When the model uses the code interpreter, the response will contain a code_interpreter_call output item.

{
  "type": "code_interpreter_call",
  "id": "ci_123",
  "container_id": "pyodide-worker-1",
  "code": "def fib(n):...",
  "status": "completed",
  "outputs": [
    {
      "type": "logs",
      "logs": "P1\nP2\n"
    },
    {
      "type": "logs",
      "logs": "6"
    }
  ]
}

Output types:

  • Logs: { "type": "logs", "logs": "stdout/stderr text" }
  • Images: { "type": "image", "url": "data:image/png;base64,..." }

Streaming Execution

One of the biggest benefits of the built-in runtime is streaming. You receive events while the code is running.

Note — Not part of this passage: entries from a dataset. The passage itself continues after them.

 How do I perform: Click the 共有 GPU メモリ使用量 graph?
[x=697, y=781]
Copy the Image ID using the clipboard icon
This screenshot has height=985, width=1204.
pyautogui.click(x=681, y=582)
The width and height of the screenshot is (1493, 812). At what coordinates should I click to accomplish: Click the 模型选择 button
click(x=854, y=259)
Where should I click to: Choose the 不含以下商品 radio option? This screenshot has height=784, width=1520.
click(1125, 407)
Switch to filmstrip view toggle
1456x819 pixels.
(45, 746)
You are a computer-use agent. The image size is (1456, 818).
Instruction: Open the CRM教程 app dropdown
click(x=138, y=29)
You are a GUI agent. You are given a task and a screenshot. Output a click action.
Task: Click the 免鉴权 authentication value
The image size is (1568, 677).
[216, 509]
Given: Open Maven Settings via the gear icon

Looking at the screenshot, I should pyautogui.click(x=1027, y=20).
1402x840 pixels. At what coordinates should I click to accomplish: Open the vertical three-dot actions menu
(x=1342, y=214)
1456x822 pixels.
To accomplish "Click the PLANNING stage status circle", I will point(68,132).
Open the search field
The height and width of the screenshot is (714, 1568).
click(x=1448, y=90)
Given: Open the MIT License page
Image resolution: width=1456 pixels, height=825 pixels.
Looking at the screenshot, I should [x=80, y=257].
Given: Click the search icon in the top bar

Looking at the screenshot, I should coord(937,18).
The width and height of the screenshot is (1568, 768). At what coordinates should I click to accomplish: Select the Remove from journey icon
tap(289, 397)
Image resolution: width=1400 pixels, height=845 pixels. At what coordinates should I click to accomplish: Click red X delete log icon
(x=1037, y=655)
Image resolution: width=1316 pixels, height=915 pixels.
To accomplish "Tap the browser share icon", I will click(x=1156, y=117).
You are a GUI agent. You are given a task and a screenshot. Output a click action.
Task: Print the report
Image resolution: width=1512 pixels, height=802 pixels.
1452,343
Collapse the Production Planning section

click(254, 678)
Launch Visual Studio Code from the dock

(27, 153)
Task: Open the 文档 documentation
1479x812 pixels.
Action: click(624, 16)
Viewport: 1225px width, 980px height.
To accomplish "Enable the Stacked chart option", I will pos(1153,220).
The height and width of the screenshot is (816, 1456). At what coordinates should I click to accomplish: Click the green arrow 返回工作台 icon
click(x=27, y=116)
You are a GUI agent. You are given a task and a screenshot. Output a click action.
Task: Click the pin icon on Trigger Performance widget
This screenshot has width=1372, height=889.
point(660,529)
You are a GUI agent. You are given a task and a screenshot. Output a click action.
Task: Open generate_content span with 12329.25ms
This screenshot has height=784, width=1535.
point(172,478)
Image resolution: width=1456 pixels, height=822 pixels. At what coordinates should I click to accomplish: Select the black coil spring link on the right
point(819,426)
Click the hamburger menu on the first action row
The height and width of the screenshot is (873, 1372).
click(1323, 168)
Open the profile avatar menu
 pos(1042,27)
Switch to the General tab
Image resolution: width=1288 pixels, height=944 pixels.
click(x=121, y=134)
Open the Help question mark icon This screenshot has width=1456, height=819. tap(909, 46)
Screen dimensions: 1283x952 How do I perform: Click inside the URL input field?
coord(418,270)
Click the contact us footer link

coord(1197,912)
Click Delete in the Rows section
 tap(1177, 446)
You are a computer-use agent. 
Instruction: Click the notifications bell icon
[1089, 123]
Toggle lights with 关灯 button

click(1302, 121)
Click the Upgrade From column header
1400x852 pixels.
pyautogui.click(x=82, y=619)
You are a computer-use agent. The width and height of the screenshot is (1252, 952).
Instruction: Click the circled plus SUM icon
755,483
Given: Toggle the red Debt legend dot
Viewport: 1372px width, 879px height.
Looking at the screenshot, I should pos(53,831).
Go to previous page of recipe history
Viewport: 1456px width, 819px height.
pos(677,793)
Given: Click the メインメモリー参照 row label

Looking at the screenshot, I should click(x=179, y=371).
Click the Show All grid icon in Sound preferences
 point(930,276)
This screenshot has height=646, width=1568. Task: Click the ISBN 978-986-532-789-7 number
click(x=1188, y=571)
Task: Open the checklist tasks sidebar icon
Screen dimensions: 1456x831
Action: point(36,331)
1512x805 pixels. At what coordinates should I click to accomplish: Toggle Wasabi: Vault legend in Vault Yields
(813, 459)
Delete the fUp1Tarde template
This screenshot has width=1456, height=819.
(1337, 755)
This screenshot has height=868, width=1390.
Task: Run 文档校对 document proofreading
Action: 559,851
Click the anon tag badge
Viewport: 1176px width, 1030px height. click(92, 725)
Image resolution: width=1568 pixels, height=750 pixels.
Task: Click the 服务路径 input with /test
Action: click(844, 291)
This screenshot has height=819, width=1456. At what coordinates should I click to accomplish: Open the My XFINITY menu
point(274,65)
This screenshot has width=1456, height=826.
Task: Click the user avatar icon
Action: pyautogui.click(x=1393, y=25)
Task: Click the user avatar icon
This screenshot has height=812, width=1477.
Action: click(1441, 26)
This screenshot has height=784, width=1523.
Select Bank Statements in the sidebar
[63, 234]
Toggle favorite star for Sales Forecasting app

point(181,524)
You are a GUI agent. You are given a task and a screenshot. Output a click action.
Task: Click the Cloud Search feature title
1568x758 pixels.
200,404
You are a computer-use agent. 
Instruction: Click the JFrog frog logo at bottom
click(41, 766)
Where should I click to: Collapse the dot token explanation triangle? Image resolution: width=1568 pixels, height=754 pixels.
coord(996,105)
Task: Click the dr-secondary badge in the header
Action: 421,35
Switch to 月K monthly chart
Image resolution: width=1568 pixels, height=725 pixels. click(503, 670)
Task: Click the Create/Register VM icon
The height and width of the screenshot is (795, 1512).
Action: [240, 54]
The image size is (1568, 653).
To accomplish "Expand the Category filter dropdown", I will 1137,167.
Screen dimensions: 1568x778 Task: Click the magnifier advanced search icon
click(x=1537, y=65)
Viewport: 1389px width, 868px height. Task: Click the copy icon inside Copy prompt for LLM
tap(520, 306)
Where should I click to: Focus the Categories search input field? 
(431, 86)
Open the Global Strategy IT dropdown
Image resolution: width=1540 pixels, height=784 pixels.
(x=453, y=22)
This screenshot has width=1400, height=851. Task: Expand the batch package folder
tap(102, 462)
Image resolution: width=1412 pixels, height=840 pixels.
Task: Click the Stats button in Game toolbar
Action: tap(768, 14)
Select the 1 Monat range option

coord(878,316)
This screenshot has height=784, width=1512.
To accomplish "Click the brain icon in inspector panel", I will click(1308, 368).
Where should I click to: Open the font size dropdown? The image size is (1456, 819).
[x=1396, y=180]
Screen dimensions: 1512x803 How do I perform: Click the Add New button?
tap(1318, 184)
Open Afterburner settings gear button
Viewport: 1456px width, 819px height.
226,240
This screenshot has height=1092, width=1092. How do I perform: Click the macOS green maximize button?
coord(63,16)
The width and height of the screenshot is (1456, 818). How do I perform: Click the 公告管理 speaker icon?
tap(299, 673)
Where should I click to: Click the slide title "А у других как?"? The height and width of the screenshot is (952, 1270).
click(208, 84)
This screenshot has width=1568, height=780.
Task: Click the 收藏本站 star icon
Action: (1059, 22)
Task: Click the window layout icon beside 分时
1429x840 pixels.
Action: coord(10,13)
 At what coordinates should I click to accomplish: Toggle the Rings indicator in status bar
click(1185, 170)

  1. response.code_interpreter_call.in_progress: The tool call has started.
  2. response.code_interpreter_call_code.delta: The model is writing the code.
  3. response.code_interpreter_call.interpreting: The code is finished and is now executing.
  4. response.code_interpreter_call.completed: Execution finished.
  5. response.output_item.done: The item is finalized, including outputs.

Security and Sandboxing

The code interpreter runs in a sandboxed environment:

  • Runtime: Pyodide (Python compiled to WebAssembly) running inside a local Code Interpreter service. On Linux x86_64 wheels, the server is bundled as a native binary; for development/source installs it can run via Bun.
  • Isolation: Runs in a WebAssembly sandbox with no direct host file system access.
  • Network Access: HTTP requests are available via httpx (useful for API calls, data fetching).
  • Resource Limits: Execution time is capped (configurable via startup flags).

First start download

If the tool is enabled, the first start may download the Pyodide runtime (~400MB) into a cache directory and extract it. You can control the cache location via VR_PYODIDE_CACHE_DIR.

Concurrency

If you need more code-interpreter throughput, you can configure a worker pool for the Code Interpreter service via VR_CODE_INTERPRETER_WORKERS (or --code-interpreter-workers under vllm-responses serve). This uses Bun Workers experimental. Use 2+ for actual parallelism; 1 enables worker mode but does not increase throughput. Each worker loads its own Pyodide runtime, so higher worker counts increase RAM usage and startup time.

Production Deployment

While the sandbox provides isolation, running arbitrary code from an LLM always carries risks. Ensure your deployment environment is properly secured and monitored.